Jisung tertawa kecil sambil menggelengkan kepalanya, gadis itu berkata segampang membalikkan telapak tangan, setelah luka dan air mata yg ia berikan dan sekarang malah meminta kembali

“perbaiki diri lo sendiri, gue udah bahagia tanpa lo”

“kamu belum bahagia, kan? Kamu pasti nunggu aku, kan?”

Jisung terdiam seribu kata, apa raut wajahnya terlihat jelas? Jisung ingin sanggah tapi realita memang tidak bisa dipungkiri jadi ia memilih berlari dan menghindar. Nila dan perasaannya adalah sesuatu yg patut dihindari baginya

jisung terus menerus menghindar padahal nila butuh jawaban dan chenle hanya disuruh menunggu waktu dan percaya, padahal sebenarnya jisung masih terbelenggu dengan masa lalunya.

Memang langkahnya sudah salah dari awal

Jam menunjukkan pukul 7 malam, ruang makan sibuk terdengar suara sendok dan piring beradu. Ada sebungkus nasi padang di atasnya, dimakan lahap oleh dua orang disana. Ada chenle dan jisung, masing-masing satu bungkus.

Mereka makan dalam sunyi, tidak ada ribut yg dibuat chenle seperti biasanya karena si omega sedang lemas karena sakit. Suasana agak sedikit canggung, jisung jadi sedikit kesepian tapi tidak begitu ia pedulikan juga.

Sampai nasi padangnya hampir habis pun tidak ada pembicaraan, hawanya betulan tidak enak. Jisung melihat gerak-gerik omeganya itu, ia sebenarnya ingin memulai percakapan tapi tiba-tiba malah ketauan ia sedang melihat chenle terus menerus oleh empunya.

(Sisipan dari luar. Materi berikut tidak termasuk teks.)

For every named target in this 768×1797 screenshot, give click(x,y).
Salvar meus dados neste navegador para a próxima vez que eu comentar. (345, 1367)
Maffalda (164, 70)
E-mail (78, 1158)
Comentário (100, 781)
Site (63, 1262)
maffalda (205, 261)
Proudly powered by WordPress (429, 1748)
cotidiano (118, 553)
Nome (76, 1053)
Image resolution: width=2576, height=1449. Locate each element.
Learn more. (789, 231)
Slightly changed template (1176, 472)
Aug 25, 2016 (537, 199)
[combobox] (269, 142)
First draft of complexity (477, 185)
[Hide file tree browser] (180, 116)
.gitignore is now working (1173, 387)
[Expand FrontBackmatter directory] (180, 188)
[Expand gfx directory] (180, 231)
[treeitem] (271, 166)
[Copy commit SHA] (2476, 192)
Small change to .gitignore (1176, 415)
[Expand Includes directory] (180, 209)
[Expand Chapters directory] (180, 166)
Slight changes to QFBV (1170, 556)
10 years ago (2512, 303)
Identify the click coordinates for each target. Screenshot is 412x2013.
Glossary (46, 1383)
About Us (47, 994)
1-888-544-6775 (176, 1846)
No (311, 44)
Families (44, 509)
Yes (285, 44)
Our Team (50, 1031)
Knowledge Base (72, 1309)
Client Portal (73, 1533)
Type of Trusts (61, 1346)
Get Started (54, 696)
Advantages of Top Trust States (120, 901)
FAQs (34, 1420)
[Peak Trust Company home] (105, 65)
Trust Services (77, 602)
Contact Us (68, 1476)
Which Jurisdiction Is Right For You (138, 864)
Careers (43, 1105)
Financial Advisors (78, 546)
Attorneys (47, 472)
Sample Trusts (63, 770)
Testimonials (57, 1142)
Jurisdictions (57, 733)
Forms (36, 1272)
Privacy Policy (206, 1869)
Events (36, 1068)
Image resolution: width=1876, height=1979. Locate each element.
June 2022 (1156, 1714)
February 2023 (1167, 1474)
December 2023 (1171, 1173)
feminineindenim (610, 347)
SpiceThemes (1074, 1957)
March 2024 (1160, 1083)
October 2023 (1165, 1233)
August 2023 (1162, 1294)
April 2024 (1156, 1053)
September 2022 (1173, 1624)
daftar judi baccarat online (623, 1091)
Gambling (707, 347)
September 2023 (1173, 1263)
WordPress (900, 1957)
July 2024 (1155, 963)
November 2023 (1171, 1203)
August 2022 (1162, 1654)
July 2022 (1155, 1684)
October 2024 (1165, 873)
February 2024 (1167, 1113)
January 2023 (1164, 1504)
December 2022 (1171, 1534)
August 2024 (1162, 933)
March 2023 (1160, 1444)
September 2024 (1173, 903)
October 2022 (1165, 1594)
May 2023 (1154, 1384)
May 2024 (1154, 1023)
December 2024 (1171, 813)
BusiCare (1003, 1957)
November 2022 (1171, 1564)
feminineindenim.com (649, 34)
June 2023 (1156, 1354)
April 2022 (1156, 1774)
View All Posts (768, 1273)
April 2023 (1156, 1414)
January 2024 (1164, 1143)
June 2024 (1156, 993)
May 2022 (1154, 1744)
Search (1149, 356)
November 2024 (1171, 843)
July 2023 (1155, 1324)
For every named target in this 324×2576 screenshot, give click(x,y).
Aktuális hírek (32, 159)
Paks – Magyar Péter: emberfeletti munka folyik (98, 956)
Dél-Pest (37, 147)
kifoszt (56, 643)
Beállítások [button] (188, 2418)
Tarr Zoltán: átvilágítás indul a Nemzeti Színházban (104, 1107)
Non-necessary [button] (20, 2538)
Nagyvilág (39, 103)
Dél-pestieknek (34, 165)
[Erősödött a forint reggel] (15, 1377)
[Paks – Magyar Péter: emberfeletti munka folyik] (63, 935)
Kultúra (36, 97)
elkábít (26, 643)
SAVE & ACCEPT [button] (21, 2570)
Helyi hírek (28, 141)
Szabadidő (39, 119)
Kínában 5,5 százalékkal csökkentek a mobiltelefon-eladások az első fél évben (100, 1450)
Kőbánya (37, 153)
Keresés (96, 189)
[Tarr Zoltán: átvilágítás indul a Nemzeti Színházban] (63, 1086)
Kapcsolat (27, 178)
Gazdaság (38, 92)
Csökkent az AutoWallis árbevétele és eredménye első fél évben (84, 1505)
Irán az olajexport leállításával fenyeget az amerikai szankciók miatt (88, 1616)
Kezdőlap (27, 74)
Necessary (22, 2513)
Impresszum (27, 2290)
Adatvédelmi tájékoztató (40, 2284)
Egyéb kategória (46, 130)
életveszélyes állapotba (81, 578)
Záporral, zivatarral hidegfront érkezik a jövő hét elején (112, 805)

“apa?” tanya chenle, jisung sedikit terkesiap sampai mengalihkan pandangannya turun ke arah nasi padangnya yg masih menyisakkan sedikit lauknya yg kebanyakan. Chenle sendiri mengernyit heran, ia berfikir tidak biasanya jisung malah jadi malu begini, biasanya juga judes dan galak. Jisung ini memang gelagatnya aneh dari kemarin

“kenapa lo liatin gue terus?” tanya chenle lagi, sementara yg ditanya hanya menggeleng sebagai jawaban. Chenle hanya mendengus sebal, jisung ini tidak asik!

“bisa ga ya?”

Pertanyaan tanpa konteks chenle suarakan, membuat atensi jisung tertarik, alpha itu menoleh ke arahnya yg membuat chenle tersenyum menang. Chenle buat wajah manis dan pucatnya menyendu, padahal tidak sedih-sedih banget, hanya saja kita harus mendalami peran

“gue ga yakin pasti bisa” ujar si manis

“pasti bisa” kini jawaban si alpha bersuara, chenle menoleh ke arahnya yg masih setia menatap manik berkilau milik chenle. Agaknya sedikit tertekan ditatap setajam itu namun disisi lainnya ia rasa senang

“beneran bisa, emang?”

“beneran kalau lo niat buat gapai”

benar juga, sih

Chenle yg awalnya hanya bercanda membuka topik, ia jadi terpikirkan dengan percakapan soal omega yg tidak bisa melakukan apapun selain memuaskan alpha. Chenle sendiri benci fakta itu sampai harus memalsukan identitas agar tidak jadi bualan para alpha yg memegang prinsip bahwa omega hanya bisa mengangkang untuk mereka, itu mutlak.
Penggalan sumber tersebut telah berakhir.